Deine Arbeitskleidung richtet sich später danach, wo du tätig sein wirst. Der Look wird sportlich sein, das macht Sinn. Meist gibt es einen durchgängigen Stil bei allen Mitarbeitern, um als Team aufzutreten und die Verbindung zum Arbeitgeber herzustellen, beispielsweise durch ein Logo auf dem Poloshirt.

Angestellt werden kannst du überall dort, wo Sport angeboten wird. Dein Arbeitsalltag kann sich dadurch auch sehr von dem deiner Mitschüler aus der Ausbildung zum/zur Fitnesstrainer/in unterscheiden.

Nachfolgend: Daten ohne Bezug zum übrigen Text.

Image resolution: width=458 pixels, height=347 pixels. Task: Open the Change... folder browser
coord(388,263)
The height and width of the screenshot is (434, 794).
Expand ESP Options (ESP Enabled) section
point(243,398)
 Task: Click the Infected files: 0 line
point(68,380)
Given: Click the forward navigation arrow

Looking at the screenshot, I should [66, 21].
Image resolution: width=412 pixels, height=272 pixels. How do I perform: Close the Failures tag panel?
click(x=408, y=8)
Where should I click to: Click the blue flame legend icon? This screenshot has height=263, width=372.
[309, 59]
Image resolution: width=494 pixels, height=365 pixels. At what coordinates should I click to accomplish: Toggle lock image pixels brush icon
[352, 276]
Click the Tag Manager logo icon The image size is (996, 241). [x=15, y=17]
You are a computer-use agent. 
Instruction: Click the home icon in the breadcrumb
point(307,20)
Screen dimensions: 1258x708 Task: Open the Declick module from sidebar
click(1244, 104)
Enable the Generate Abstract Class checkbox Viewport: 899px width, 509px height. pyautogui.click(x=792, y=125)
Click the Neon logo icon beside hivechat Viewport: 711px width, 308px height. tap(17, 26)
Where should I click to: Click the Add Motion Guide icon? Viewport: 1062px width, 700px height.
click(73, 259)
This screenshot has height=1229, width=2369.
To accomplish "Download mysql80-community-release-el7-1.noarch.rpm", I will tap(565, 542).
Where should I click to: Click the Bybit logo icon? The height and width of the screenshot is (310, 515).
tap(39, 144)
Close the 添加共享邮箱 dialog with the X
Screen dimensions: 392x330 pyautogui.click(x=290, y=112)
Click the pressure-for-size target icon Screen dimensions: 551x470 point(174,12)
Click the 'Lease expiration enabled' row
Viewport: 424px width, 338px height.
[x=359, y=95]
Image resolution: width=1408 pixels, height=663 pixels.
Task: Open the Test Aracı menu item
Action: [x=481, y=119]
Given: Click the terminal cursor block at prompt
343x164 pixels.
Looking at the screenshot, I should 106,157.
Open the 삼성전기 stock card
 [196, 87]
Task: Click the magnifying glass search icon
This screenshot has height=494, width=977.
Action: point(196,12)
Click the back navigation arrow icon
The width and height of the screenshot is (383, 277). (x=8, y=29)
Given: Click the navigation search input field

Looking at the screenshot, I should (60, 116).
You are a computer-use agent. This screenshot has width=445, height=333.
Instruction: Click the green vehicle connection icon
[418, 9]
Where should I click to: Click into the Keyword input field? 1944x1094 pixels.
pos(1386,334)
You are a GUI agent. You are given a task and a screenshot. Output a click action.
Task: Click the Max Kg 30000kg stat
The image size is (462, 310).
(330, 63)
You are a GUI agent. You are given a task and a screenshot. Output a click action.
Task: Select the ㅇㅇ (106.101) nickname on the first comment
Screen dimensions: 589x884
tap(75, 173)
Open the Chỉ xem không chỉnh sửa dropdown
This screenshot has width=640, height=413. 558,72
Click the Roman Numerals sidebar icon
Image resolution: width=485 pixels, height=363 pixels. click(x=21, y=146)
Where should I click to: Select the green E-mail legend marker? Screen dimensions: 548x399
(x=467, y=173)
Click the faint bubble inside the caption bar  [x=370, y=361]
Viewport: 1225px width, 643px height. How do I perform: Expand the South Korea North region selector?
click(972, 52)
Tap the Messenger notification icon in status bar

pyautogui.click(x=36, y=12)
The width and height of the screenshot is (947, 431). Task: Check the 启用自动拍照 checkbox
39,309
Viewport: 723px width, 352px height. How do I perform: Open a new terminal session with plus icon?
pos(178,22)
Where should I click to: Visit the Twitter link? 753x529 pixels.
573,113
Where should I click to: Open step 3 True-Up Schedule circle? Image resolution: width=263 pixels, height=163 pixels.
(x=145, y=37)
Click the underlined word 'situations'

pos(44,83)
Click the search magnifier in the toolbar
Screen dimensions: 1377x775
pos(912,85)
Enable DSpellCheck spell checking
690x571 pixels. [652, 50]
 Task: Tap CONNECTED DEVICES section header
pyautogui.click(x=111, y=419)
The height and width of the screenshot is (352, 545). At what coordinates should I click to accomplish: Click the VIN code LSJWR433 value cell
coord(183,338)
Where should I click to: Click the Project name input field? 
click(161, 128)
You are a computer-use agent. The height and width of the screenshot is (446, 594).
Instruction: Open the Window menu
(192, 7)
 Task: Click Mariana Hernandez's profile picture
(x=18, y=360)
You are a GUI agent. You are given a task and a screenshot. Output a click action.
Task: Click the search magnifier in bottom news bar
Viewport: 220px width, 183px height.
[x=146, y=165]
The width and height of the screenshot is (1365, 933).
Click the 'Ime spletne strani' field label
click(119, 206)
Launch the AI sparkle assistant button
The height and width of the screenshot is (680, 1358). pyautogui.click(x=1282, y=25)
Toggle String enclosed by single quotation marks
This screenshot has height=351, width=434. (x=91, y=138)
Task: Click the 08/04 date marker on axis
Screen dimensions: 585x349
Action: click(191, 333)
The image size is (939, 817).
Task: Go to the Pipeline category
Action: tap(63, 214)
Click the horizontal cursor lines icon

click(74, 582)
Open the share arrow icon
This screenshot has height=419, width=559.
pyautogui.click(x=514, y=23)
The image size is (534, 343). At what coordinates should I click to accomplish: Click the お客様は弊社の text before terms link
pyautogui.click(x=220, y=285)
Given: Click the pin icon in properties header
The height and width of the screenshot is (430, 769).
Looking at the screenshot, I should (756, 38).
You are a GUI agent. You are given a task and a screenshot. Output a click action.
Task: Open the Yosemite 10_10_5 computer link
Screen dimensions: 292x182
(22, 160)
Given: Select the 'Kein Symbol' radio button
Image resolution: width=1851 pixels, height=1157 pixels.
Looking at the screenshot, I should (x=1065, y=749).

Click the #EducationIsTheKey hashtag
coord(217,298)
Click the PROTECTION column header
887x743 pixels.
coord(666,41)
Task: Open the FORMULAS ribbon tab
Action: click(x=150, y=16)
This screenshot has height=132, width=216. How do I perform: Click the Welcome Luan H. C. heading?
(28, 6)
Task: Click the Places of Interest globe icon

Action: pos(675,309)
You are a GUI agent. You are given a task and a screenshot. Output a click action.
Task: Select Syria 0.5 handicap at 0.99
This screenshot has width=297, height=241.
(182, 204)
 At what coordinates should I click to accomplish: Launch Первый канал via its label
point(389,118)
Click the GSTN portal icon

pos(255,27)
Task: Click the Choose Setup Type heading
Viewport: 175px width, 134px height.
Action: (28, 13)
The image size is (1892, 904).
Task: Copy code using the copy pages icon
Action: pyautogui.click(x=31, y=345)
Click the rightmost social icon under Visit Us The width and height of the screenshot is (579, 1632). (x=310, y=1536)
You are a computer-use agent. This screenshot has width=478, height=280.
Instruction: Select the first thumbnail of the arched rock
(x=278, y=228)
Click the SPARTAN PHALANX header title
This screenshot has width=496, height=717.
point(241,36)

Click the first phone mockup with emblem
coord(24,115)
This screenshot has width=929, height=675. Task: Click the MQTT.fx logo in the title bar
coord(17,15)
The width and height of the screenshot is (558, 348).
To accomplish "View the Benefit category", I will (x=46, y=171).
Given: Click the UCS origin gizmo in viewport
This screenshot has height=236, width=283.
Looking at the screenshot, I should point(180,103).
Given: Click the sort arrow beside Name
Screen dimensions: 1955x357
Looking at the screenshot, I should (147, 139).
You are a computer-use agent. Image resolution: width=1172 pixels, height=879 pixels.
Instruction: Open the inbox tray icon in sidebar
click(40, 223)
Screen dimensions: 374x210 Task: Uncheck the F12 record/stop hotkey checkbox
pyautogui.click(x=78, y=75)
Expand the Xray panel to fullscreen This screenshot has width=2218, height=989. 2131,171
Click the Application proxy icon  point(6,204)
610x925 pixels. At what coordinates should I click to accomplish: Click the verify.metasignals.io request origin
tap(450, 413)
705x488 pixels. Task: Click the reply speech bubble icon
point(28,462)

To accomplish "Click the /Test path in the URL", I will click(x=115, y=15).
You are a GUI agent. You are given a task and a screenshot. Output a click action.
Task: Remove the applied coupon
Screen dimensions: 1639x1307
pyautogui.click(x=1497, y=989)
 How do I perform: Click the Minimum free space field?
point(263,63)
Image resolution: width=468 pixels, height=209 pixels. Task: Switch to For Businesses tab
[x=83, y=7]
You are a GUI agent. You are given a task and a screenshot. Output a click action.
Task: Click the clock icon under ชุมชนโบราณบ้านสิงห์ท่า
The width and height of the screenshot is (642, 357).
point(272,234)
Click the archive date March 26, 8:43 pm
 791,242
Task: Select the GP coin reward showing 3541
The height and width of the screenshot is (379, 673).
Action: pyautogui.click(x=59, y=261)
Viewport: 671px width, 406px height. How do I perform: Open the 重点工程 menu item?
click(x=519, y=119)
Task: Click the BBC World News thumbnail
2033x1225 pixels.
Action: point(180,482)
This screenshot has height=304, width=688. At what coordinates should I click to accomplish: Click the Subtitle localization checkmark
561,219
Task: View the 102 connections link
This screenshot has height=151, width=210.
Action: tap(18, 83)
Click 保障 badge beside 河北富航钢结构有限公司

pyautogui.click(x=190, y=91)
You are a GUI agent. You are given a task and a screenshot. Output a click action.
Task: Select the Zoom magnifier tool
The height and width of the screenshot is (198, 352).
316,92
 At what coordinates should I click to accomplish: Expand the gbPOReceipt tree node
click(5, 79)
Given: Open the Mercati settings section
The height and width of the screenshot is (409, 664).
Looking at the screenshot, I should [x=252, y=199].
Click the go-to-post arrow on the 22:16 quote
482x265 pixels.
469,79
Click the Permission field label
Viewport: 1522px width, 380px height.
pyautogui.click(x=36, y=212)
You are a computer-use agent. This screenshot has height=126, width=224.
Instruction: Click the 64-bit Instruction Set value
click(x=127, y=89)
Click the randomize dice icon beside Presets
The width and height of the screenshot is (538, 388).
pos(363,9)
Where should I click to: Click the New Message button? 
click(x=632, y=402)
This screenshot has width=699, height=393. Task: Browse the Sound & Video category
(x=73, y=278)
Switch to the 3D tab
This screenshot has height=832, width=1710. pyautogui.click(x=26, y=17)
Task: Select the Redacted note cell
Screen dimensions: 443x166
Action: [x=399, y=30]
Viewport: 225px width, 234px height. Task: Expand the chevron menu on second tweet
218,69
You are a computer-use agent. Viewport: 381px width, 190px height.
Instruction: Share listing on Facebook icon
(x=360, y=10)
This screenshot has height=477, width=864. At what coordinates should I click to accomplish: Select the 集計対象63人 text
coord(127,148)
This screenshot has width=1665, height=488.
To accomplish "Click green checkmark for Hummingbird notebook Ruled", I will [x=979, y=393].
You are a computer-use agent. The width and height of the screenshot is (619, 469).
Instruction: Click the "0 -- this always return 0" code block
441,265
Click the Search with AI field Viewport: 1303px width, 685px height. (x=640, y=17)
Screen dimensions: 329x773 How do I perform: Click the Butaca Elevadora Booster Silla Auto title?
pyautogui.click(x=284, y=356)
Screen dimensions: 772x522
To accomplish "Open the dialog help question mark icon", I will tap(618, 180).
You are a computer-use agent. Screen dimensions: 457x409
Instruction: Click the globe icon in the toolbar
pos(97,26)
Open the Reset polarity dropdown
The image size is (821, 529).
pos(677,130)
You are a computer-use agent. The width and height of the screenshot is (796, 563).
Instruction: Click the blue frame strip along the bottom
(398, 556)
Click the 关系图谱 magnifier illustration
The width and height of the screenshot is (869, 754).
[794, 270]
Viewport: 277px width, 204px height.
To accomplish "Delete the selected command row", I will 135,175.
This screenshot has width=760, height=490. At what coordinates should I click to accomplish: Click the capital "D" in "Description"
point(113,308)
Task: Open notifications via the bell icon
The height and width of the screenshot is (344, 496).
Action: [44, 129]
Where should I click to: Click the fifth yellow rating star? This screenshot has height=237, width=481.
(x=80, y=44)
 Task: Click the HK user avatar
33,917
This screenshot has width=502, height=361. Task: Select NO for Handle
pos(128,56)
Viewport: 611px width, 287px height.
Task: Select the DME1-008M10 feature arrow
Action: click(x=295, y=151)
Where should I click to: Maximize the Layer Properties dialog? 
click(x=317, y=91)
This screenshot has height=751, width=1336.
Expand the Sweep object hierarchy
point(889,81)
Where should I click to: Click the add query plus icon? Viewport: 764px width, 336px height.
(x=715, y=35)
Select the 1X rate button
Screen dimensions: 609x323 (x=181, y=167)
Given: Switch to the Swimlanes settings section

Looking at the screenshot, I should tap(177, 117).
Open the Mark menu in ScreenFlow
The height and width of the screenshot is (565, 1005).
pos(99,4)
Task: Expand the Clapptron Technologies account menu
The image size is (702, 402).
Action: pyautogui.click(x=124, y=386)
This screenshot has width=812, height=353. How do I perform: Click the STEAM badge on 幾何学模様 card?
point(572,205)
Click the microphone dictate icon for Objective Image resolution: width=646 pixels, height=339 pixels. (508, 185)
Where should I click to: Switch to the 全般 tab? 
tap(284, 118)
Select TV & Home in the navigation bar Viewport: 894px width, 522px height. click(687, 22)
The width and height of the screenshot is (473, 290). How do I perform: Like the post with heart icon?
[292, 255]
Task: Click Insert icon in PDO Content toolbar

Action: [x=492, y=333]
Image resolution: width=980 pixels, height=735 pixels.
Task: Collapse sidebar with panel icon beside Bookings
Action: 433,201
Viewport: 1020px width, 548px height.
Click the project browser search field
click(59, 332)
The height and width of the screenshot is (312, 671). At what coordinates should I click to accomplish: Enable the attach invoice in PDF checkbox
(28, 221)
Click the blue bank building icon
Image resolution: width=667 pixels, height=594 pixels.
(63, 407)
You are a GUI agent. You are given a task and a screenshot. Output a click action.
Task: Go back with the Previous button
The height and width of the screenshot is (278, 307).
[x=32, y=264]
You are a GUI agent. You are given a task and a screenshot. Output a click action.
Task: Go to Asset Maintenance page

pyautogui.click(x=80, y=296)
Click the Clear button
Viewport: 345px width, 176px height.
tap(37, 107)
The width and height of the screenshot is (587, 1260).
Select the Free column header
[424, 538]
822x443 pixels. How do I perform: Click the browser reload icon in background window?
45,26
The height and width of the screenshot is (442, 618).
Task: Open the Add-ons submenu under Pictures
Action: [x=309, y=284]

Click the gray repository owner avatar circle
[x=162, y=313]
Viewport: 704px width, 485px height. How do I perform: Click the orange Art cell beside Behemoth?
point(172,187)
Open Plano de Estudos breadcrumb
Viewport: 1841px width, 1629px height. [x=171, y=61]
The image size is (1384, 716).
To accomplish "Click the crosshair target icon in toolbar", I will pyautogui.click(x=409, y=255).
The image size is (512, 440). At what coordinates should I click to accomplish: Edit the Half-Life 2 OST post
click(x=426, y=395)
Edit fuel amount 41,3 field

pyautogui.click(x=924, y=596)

Je nachdem, ob du selbstständig arbeitest oder in Rehabilitationskliniken, Fitnessstudios, Hotels und Ferienzentren oder Sportvereinen unterkommst, gestalten sich deine Aufgaben.

Dein Arbeitsumfeld hat auch Einfluss auf deine berufliche Entwicklung. Du lebst von den Erfahrungen – und den Erfolgen, die deine Kunden mit dir teilen. Es ist einfach ein tolles Gefühl, Teil einer Erfolgsgeschichte zu sein. Die Motivation, die du an andere Sportler weitergibst, bekommst du früher oder später in Form von Anerkennung und Dankbarkeit zurück.